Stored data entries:
= = = =

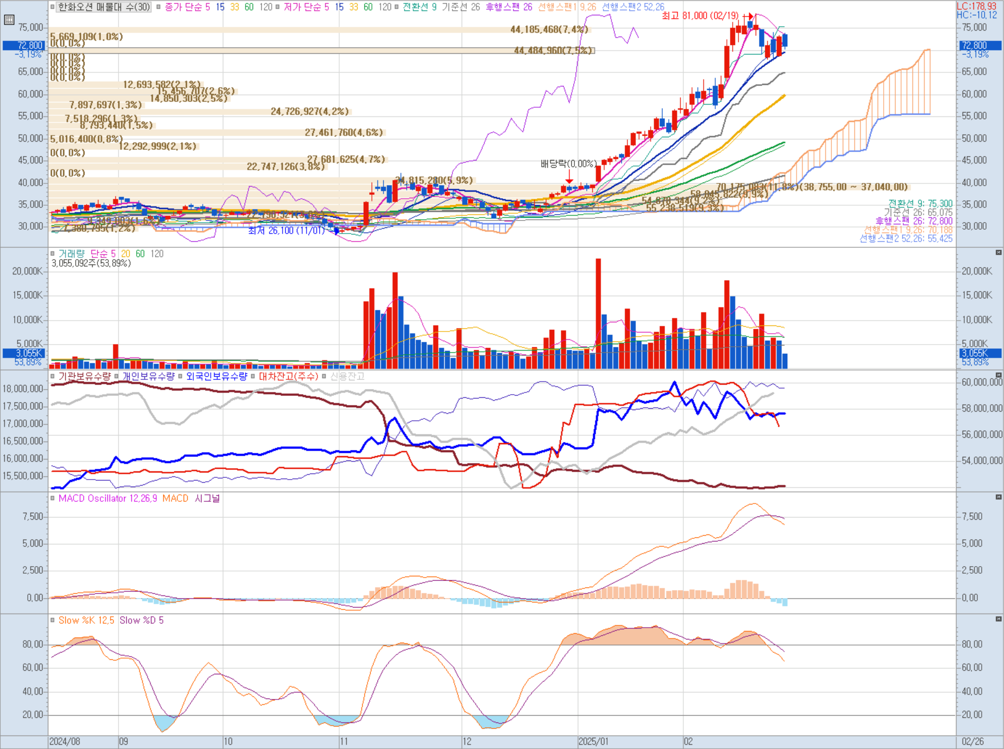Click the grid table icon at top-left
1004x749 pixels.
[x=9, y=20]
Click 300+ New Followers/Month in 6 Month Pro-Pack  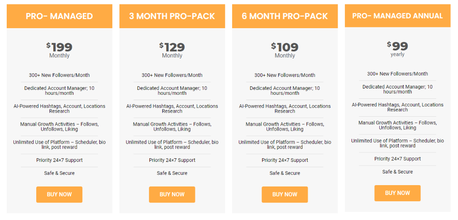pos(285,75)
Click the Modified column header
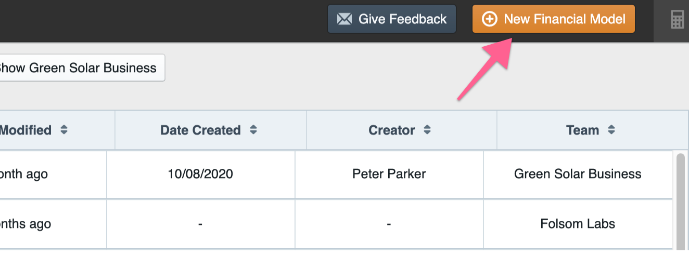 coord(57,130)
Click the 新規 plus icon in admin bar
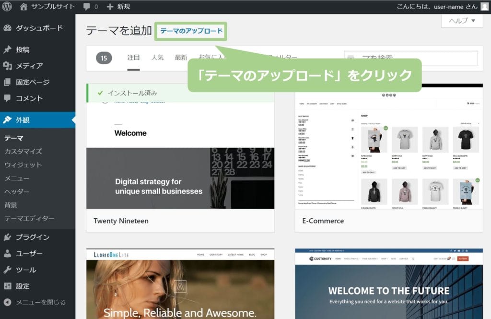 (x=110, y=7)
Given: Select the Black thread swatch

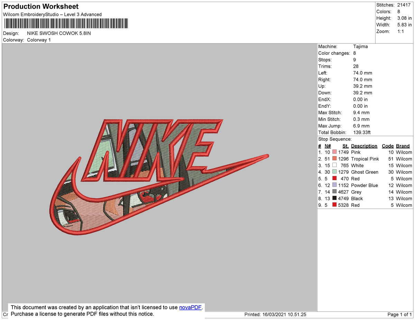Looking at the screenshot, I should tap(334, 198).
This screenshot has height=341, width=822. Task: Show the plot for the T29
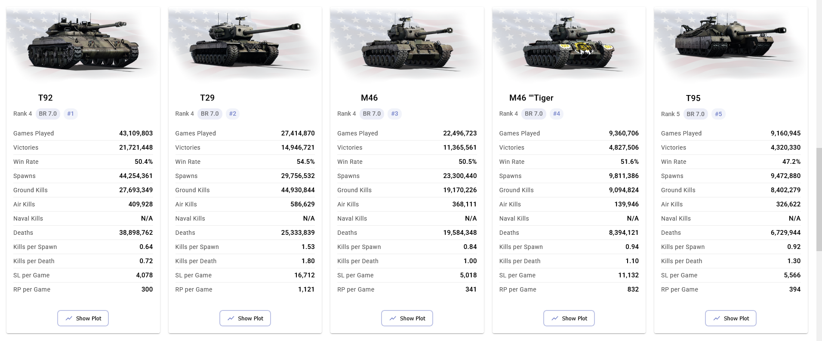(x=245, y=318)
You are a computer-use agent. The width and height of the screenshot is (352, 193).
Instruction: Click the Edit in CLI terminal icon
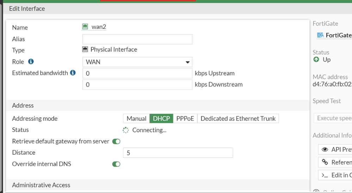click(x=325, y=175)
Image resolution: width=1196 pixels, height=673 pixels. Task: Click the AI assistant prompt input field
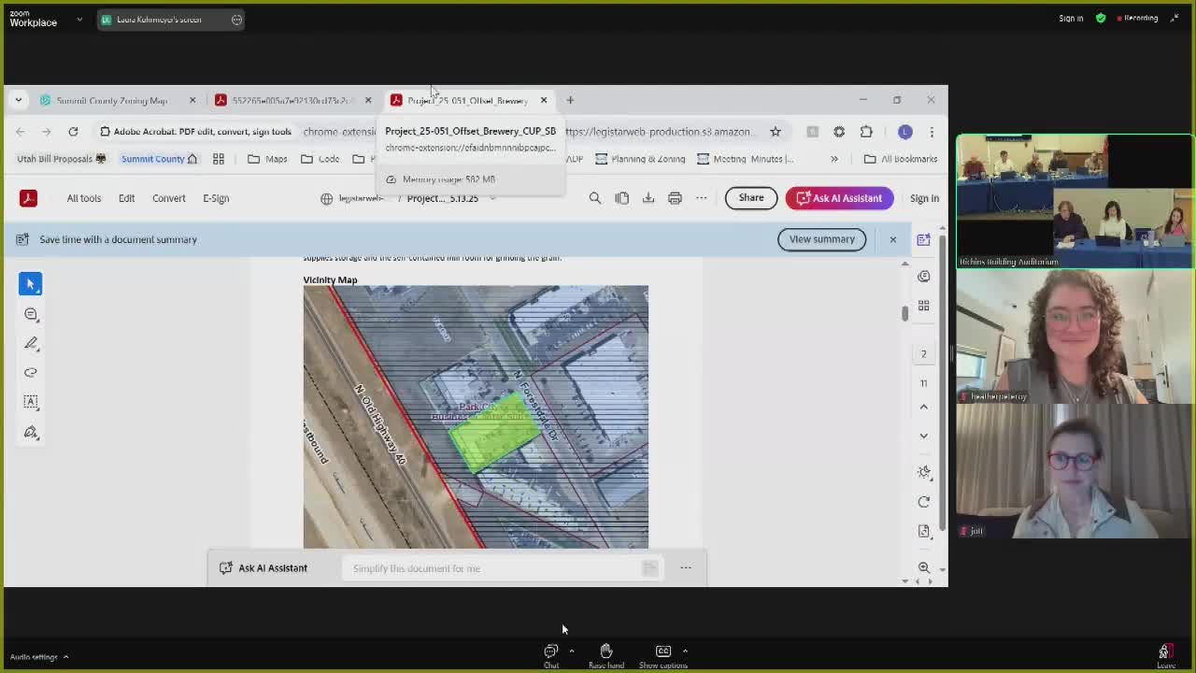click(495, 568)
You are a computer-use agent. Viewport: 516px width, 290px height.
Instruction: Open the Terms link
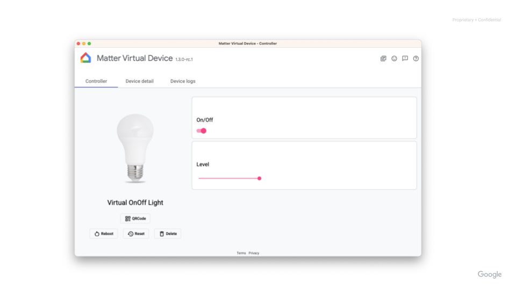[241, 253]
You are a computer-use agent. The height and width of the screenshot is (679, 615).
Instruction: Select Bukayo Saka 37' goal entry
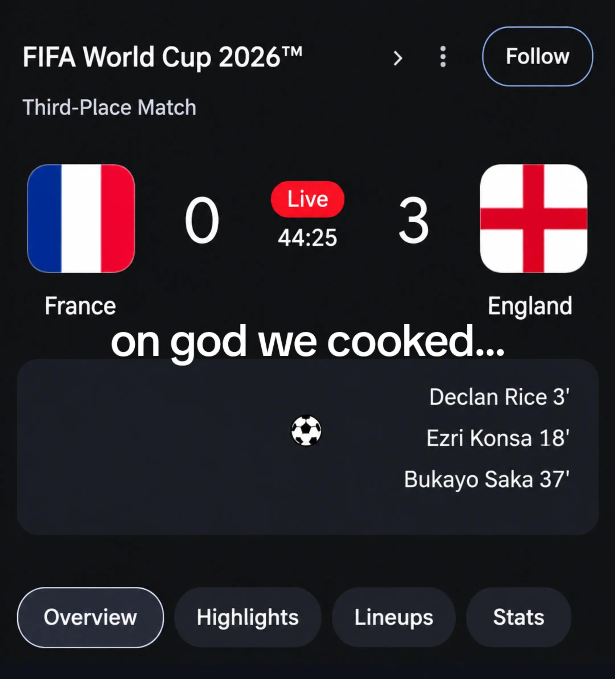[487, 479]
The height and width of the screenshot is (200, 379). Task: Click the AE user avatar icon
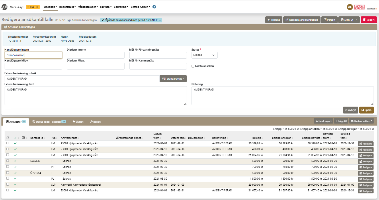pos(349,7)

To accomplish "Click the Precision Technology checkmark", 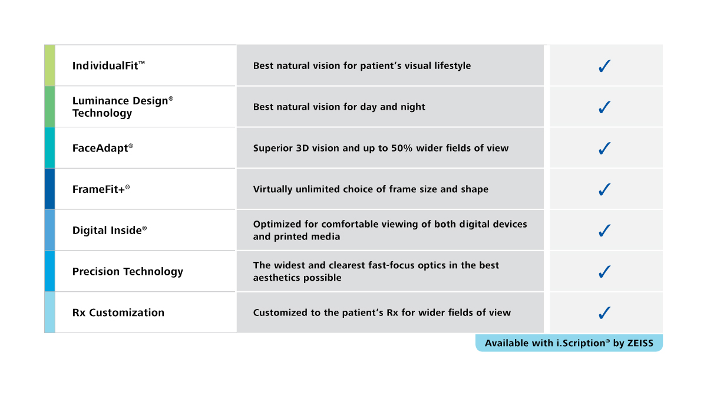I will point(605,272).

= = = =

● **Task to carry out**
Check each line of the records above for the string "computer", and report every line that has it.

● **Task output**
You are a computer-use agent. The width and height of the screenshot is (352, 193).
You are a computer-use agent. Viewport: 516px width, 290px height.
You are a computer-use agent. The height and width of the screenshot is (679, 615).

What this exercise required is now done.